Exercise tasks ▸
A: According to the text on clock watch faces, what type of battery does the watch use?
B: Reproduce the text on clock watch faces word for word, everything from "The World Clock watch" down to "of your choosing.".

1 - Clocks

The core function of a watch is telling time. All of the watch faces in this category tell time in one form or another.

Simple Clock

The Simple Clock watch face echoes the classic time and date display of the stock F-91W. It displays the day of the week and day of the month on the top line, along with the current time on the bottom line. Pressing the Light button illuminates the LED so that you can read the display in the dark. Holding the Light button keeps the LED on while the button is held.

If you soldered the buzzer connector to your Sensor Watch board, you may also toggle the Hourly Chime feature by pressing and holding the Alarm button. When you release the Alarm button, the Signal indicator will turn on, indicating that the hourly chime is enabled.

The Simple Clock face also incorporates a low battery warning: this watch face will display the LAP indicator when it detects that the battery voltage is low. This does not mean that power failure is imminent, but it does mean that your battery has only about 5% of its original capacity remaining and you should start thinking about a replacement. The battery is a CR2016 coin cell.

World Clock

The World Clock watch face looks similar to the Simple Clock watch face, but you’ll notice that at first launch the day of week indicators are blank. That’s because this watch face does not display the day of the week. Instead, you may customize these letters to display the name of a time zone of your choosing.

To customize this watch face, press and hold the Alarm button. The first letter in the top row will begin flashing. Press the Alarm button repeatedly to advance through the available letters in the first slot, then press the Light button to move to the second letter. Finally, press Light again to move to the time zone setting, and press Alarm to cycle through the available time zones. Press Light one last time to return to the world clock display.

Note that the second slot cannot display all letters or numbers. Also note that at this time, time zones do not automatically update for daylight saving time; you will need to manually adjust this field each spring and fall.

Beat Time

The Beat Time face displays the current Swatch Internet Time, or .beat time. This is a decimal time system that divides the day into 1000 beats.

The three large digits in the bottom row indicate the current beat, and the two smaller digits (normally the seconds in Simple Clock) indicate the fractional beat; so for example you can read “67214” as “beat 672.14”.

Records ▸
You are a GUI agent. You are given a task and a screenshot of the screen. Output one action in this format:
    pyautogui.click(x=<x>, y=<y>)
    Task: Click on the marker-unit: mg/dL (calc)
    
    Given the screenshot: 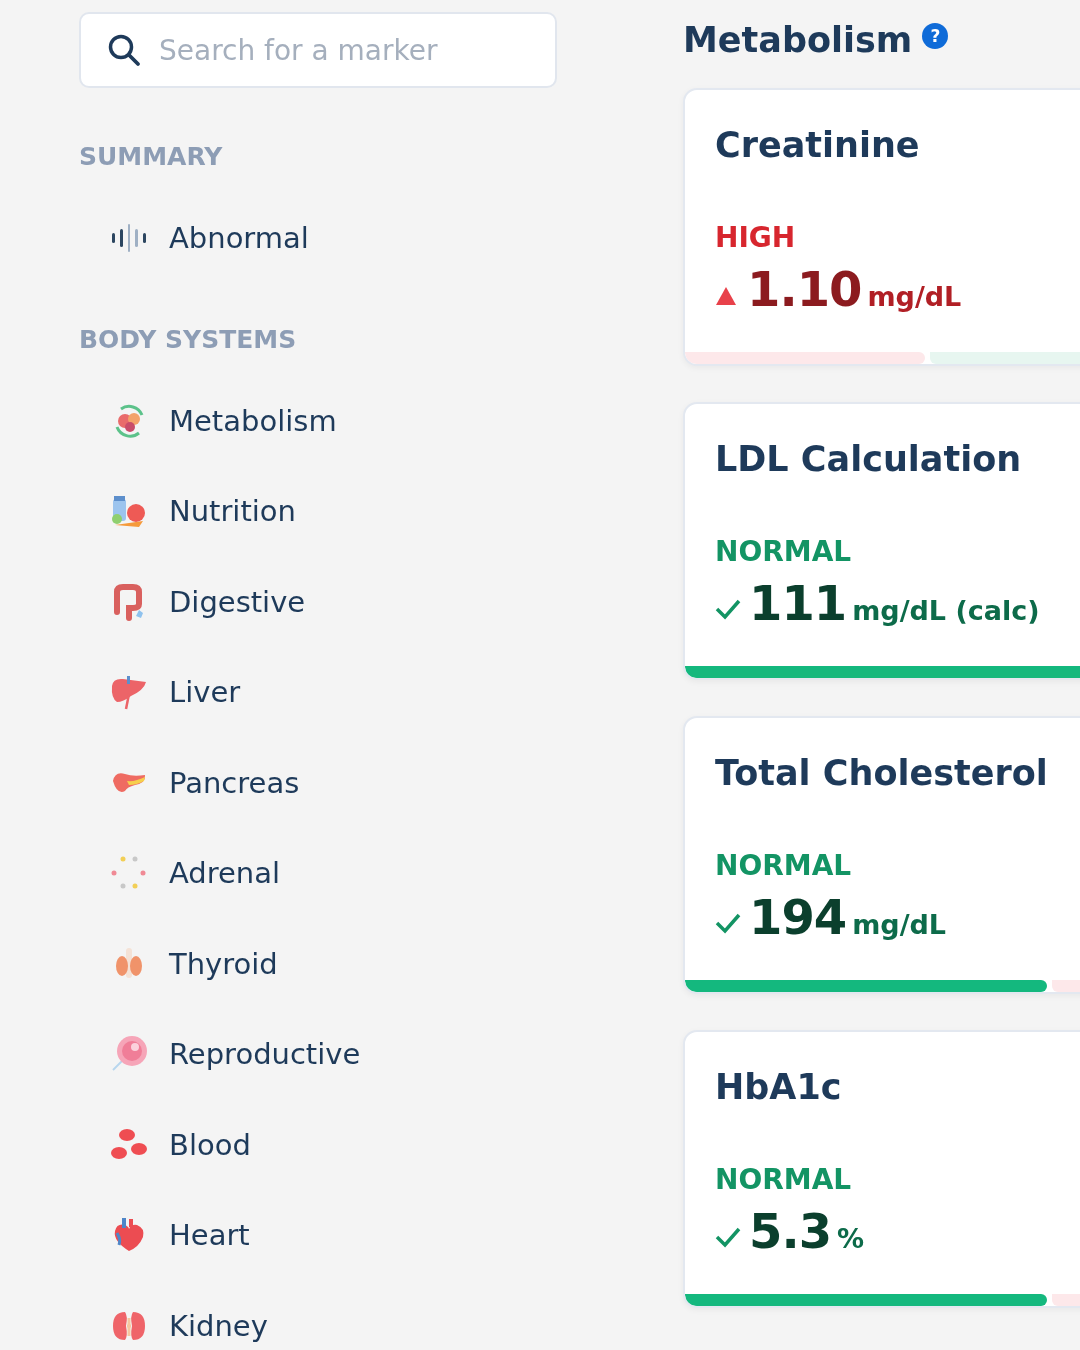 What is the action you would take?
    pyautogui.click(x=946, y=610)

Exercise responses ▸
A: A CR2016 coin cell.

B:
The World Clock watch face looks similar to the Simple Clock watch face, but you’ll notice that at first launch the day of week indicators are blank. That’s because this watch face does not display the day of the week. Instead, you may customize these letters to display the name of a time zone of your choosing.